# [DATA TO USE]
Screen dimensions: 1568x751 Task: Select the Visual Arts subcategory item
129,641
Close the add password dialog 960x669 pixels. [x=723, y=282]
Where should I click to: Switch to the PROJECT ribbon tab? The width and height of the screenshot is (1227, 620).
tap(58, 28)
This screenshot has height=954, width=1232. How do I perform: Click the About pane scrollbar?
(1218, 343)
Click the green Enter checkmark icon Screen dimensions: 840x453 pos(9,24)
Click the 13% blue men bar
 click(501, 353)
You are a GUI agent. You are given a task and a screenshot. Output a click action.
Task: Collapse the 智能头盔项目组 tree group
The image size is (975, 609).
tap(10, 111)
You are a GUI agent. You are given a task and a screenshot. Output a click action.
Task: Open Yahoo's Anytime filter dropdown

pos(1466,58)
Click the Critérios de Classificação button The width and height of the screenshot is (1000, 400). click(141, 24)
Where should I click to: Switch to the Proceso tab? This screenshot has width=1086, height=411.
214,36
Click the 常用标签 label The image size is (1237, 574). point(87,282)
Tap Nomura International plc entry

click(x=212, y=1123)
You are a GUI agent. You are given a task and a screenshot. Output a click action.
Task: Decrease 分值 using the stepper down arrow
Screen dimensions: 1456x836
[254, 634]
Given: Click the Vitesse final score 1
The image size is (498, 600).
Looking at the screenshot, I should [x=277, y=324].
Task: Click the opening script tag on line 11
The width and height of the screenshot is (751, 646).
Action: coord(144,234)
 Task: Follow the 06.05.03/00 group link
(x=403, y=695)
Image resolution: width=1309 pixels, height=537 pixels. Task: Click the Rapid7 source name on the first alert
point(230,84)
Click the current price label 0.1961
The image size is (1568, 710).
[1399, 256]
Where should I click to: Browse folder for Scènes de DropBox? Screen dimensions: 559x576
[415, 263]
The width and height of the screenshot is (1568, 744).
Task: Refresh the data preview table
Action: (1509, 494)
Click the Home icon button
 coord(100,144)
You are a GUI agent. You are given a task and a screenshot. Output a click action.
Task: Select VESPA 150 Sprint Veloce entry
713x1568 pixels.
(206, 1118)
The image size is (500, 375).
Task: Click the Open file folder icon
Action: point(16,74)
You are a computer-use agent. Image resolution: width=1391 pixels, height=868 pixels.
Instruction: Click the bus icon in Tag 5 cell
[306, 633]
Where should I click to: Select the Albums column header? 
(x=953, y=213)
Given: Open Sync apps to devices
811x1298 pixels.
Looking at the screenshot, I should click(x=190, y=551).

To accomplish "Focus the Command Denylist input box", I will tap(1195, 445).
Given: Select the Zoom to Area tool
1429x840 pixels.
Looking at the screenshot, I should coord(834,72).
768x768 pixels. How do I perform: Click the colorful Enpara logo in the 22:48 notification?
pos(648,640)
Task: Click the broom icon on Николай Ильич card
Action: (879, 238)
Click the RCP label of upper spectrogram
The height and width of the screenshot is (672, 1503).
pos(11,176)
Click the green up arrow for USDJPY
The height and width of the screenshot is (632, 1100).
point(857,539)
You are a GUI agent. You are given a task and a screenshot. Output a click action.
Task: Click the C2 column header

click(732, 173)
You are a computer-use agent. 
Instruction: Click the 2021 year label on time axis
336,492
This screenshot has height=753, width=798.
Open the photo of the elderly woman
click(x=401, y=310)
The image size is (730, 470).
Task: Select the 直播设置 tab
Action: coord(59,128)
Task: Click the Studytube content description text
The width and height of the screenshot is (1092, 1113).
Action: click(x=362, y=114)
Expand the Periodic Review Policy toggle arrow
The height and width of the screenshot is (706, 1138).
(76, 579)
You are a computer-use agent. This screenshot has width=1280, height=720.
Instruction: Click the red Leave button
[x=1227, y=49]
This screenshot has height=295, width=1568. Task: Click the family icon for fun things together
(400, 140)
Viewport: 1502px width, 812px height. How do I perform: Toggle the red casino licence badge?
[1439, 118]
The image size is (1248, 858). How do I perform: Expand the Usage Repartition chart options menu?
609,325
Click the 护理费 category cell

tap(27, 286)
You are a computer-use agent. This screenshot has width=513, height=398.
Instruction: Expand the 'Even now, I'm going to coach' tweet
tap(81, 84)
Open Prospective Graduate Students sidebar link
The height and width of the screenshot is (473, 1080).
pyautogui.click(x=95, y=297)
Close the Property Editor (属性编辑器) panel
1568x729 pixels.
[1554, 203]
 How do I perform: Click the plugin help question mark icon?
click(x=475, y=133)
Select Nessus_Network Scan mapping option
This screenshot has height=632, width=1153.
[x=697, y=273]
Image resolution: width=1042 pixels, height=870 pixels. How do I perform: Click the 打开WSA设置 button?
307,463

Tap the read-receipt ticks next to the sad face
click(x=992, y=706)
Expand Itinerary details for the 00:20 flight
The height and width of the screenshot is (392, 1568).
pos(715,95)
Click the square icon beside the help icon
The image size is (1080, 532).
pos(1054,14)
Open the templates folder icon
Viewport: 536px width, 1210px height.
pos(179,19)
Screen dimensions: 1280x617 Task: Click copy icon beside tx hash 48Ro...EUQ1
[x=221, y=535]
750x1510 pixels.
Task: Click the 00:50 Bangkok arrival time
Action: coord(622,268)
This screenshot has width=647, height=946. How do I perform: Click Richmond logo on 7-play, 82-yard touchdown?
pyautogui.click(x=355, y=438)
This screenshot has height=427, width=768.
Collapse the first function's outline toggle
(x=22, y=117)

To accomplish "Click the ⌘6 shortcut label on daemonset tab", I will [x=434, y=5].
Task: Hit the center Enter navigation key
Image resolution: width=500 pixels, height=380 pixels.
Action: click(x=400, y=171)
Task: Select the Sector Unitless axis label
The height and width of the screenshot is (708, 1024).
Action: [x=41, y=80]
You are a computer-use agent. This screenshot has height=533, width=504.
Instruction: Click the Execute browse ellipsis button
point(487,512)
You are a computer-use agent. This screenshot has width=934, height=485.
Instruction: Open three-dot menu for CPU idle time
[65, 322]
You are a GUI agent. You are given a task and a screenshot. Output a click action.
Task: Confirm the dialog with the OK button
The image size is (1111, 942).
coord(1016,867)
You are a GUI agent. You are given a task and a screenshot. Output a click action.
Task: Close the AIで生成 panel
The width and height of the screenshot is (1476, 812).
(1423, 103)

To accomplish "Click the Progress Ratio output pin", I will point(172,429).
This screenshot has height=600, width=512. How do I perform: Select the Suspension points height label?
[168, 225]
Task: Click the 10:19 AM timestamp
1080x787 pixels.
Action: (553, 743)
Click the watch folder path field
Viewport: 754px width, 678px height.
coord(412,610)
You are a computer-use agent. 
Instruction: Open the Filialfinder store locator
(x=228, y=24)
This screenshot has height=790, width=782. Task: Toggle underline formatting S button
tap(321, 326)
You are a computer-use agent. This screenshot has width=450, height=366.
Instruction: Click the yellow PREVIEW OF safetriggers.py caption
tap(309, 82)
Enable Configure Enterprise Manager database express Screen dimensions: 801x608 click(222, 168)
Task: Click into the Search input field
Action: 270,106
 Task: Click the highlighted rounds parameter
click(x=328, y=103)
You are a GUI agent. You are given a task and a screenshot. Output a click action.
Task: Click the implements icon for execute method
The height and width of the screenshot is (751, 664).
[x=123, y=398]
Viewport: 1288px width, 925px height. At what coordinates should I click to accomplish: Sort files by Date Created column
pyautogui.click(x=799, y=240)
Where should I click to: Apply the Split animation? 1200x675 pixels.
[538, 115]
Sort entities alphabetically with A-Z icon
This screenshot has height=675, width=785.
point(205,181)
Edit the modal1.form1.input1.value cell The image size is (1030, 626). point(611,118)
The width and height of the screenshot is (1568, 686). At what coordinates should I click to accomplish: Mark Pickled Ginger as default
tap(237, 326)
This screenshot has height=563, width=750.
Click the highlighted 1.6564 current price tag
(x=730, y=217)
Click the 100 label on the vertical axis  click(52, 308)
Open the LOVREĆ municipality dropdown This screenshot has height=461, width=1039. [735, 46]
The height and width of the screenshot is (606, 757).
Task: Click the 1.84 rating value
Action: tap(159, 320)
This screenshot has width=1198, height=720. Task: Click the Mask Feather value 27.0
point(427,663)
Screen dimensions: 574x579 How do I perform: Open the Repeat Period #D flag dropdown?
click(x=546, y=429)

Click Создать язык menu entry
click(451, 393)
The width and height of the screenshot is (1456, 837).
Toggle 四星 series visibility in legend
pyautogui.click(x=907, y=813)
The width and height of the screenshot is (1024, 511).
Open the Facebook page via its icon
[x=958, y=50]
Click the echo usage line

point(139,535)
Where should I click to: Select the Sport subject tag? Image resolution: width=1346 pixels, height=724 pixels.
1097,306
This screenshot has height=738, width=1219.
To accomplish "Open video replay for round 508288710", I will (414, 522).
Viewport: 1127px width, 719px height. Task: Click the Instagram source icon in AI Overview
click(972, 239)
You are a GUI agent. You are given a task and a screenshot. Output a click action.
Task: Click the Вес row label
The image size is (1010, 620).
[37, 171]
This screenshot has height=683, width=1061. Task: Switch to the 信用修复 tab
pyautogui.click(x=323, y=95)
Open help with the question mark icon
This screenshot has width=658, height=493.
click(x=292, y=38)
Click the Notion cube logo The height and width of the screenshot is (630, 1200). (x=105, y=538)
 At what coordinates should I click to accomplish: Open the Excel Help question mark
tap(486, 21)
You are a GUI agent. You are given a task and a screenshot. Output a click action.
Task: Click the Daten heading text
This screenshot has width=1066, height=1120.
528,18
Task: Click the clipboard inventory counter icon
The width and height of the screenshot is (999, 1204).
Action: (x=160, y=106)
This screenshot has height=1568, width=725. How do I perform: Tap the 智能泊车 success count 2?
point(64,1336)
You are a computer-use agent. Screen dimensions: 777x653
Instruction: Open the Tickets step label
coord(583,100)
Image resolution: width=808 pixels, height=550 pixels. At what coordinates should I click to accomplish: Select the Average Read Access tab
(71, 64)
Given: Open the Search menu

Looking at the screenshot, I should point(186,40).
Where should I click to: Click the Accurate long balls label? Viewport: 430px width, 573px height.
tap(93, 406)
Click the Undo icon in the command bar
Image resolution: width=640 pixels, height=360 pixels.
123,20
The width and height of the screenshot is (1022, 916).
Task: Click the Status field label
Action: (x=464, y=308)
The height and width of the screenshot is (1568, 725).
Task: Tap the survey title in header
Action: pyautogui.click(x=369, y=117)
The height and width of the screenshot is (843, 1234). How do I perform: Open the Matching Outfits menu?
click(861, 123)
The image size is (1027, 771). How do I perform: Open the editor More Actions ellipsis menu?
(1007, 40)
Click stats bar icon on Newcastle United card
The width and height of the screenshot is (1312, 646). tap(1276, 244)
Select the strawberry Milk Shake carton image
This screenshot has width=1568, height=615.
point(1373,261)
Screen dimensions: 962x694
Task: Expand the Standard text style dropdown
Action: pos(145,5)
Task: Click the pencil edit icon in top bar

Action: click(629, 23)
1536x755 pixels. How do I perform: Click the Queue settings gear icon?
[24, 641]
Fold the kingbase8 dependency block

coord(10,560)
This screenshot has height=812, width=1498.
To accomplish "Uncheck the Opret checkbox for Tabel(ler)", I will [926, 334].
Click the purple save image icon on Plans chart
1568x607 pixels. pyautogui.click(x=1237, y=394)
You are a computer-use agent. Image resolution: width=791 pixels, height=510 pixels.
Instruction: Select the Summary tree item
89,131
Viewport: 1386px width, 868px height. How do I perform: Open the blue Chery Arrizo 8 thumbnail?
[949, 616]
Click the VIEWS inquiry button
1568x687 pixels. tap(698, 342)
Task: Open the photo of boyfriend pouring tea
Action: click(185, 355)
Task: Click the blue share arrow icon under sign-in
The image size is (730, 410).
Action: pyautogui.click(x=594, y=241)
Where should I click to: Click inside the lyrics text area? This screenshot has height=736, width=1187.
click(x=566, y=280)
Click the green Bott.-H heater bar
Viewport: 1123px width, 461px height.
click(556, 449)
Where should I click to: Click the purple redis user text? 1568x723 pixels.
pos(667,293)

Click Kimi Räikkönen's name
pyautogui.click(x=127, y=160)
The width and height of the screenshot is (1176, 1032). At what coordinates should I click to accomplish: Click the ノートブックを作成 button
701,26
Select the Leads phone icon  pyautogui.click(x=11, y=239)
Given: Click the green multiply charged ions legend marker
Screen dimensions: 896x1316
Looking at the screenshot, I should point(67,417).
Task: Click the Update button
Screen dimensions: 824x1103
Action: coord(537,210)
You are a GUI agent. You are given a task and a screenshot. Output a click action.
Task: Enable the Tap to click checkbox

# [REQUIRED WORK]
Pull out every line of the entries that includes the word "arrow".

# [ANSWER TO THE EXERCISE]
Task: Decrease 分值 using the stepper down arrow
Click the green up arrow for USDJPY
Expand the Periodic Review Policy toggle arrow
Task: Click the blue share arrow icon under sign-in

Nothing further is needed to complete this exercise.